(STL.News) – A Tennessee medical doctor and an advanced practice registered nurse were charged in an indictment unsealed today for their roles in unlawfully distributing controlled substances.
Assistant Attorney General Brian A. Benczkowski of the Justice Department’s Criminal Division, U.S. Attorney Don Cochran of the Middle District of Tennessee, Special Agent in Charge Derrick L. Jackson of the Atlanta Regional Office of the U.S. Department of Health and Human Services Office of Inspector General (HHS-OIG), Special Agent in Charge M.A. “Mo” Myers of the FBI’s Memphis Field Office and Director David B. Rausch of the Tennessee Bureau of Investigation (TBI) made the announcement.
Hemal V. Mehta, M.D., 49, of Brentwood, Tennessee, and Heather L. Marks, APRN, 36, of Murfreesboro, Tennessee, were charged in an indictment filed Oct. 23, 2019, in the Middle District of Tennessee with one count of conspiracy to unlawfully distribute controlled substances and nine counts of unlawful distribution of controlled substances.
According to the indictment, between 2016 and 2018, Mehta and Marks, whom Mehta supervised, conspired to distribute Schedule II controlled substances, including oxycodone, morphine sulfate and oxymorphone, to patients outside the usual course of professional practice and without a legitimate medical purpose. Mehta and Marks also allegedly dispensed and distributed oxycodone and oxymorphone on various occasions between 2016 and 2018.
An indictment is merely an allegation, and all defendants are presumed innocent until proven guilty beyond a reasonable doubt in a court of law.

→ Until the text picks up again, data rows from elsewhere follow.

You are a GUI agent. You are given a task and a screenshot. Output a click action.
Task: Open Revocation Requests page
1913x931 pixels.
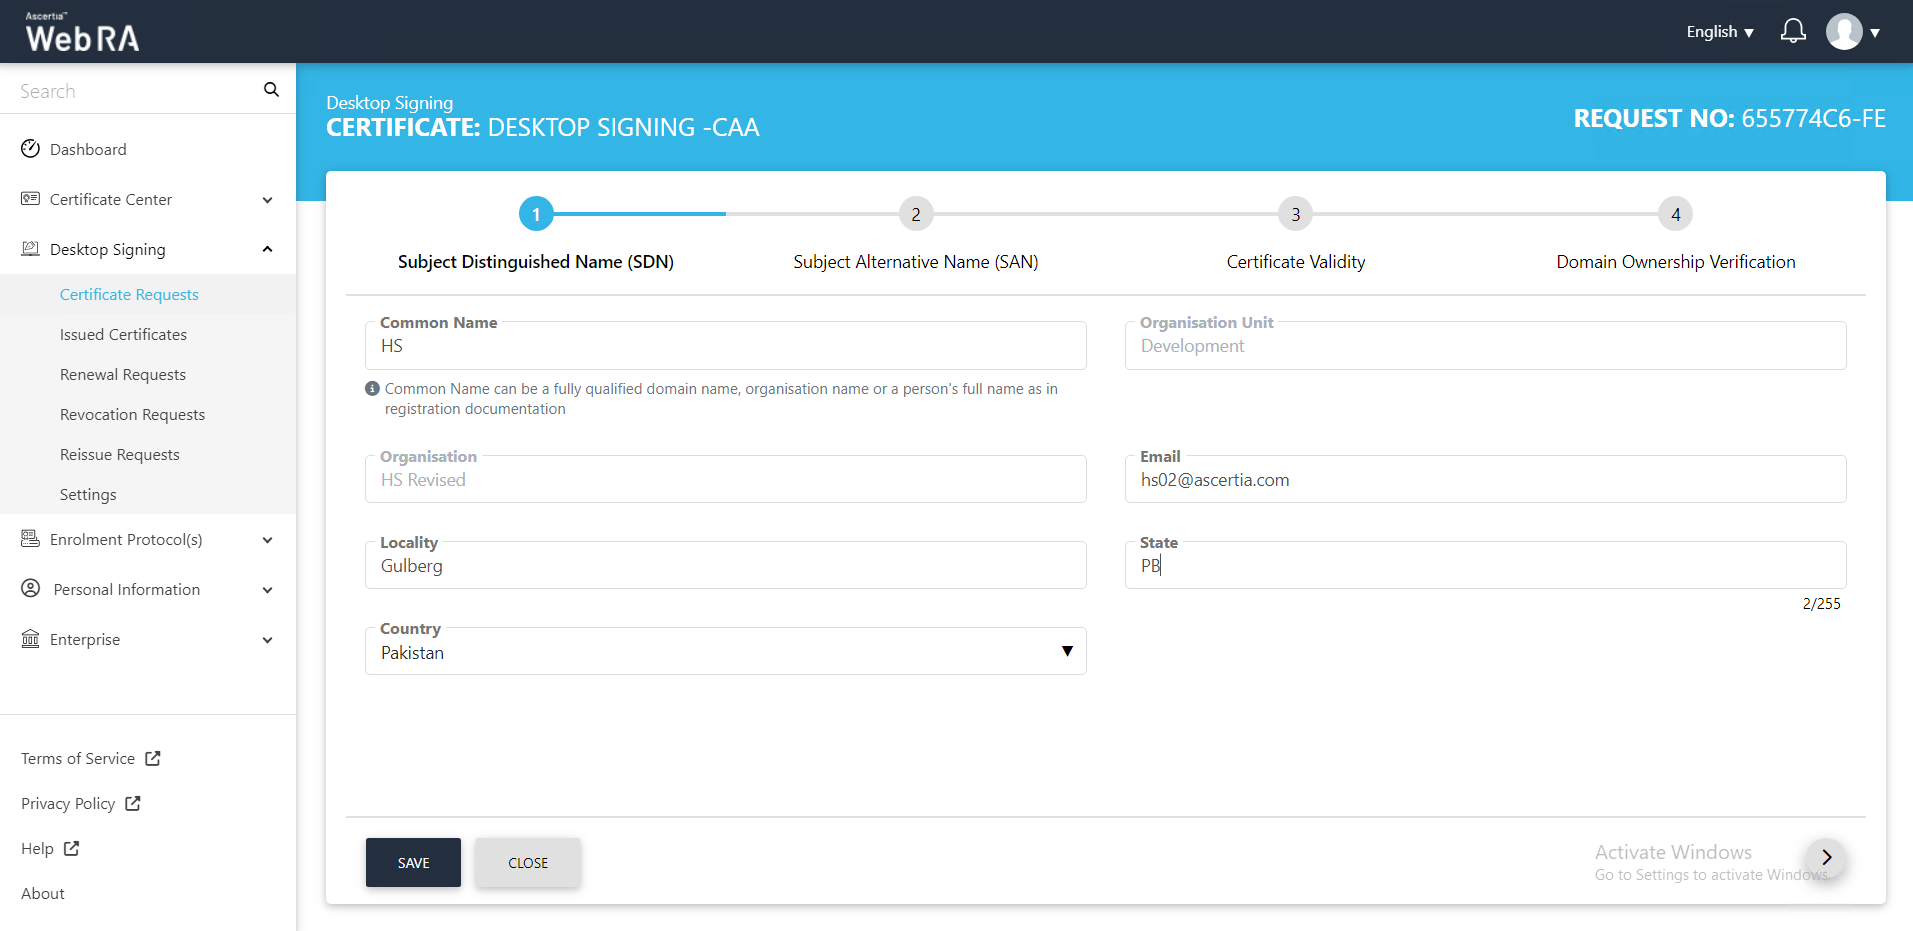pos(132,415)
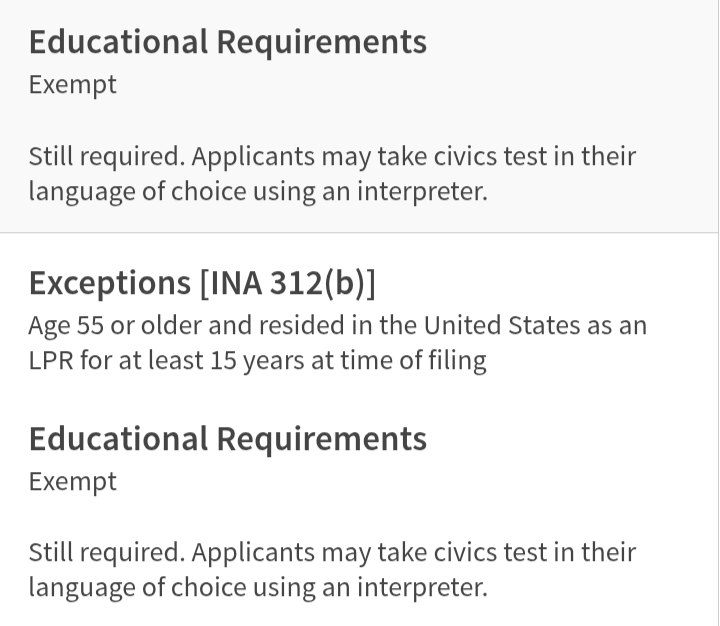Select the Educational Requirements heading below Exceptions
The height and width of the screenshot is (626, 720).
228,440

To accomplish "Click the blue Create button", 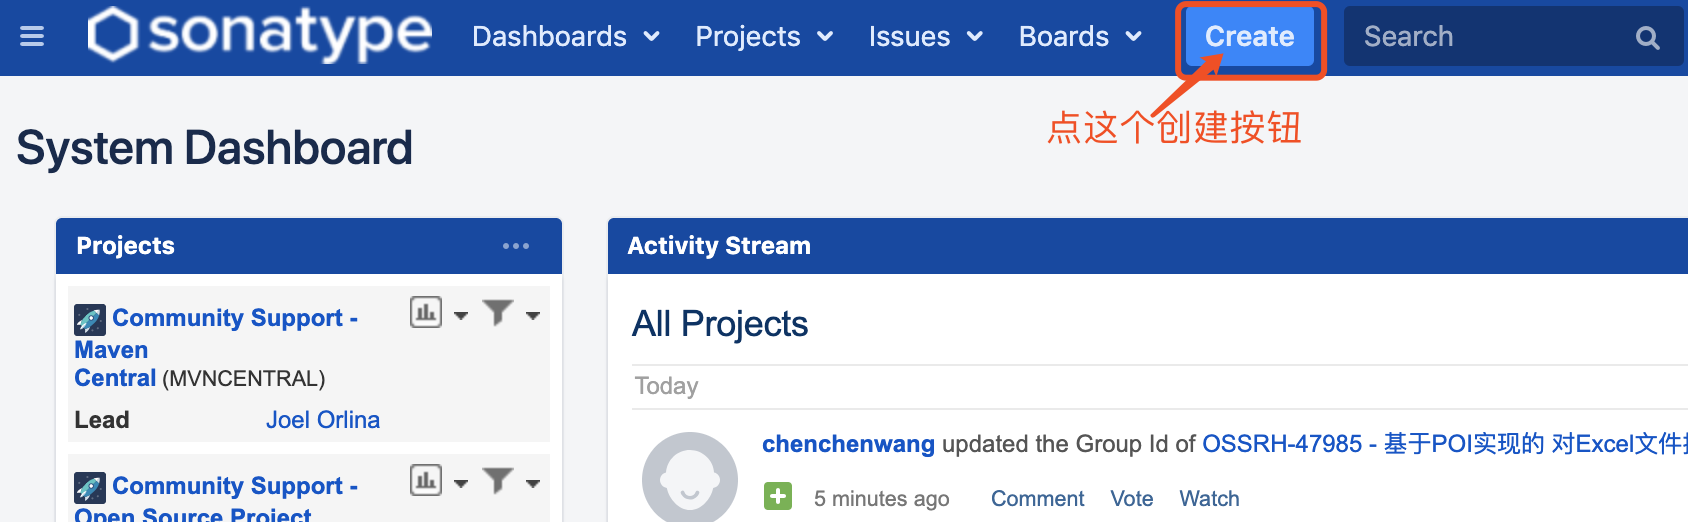I will click(x=1249, y=37).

The FBI, HHS-OIG and TBI investigated the case. Trial Attorney William M. Grady of the Criminal Division’s Fraud Section is prosecuting the case
The Fraud Section leads the Appalachian Regional Prescription Opioid (ARPO) Strike Force. Since its inception in October 2018, the ARPO Strike Force, which operates in 10 districts, has charged more than 70 defendants who are collectively responsible for distributing more than 40 million pills. The Health Care Fraud Unit, in general, maintains 15 strike forces operating in 24 districts, and has charged nearly 4,200 defendants who have collectively billed the Medicare program for more than $15 billion. In addition, the HHS Centers for Medicare & Medicaid Services, working in conjunction with HHS-OIG, are taking steps to increase accountability and decrease the presence of fraudulent providers.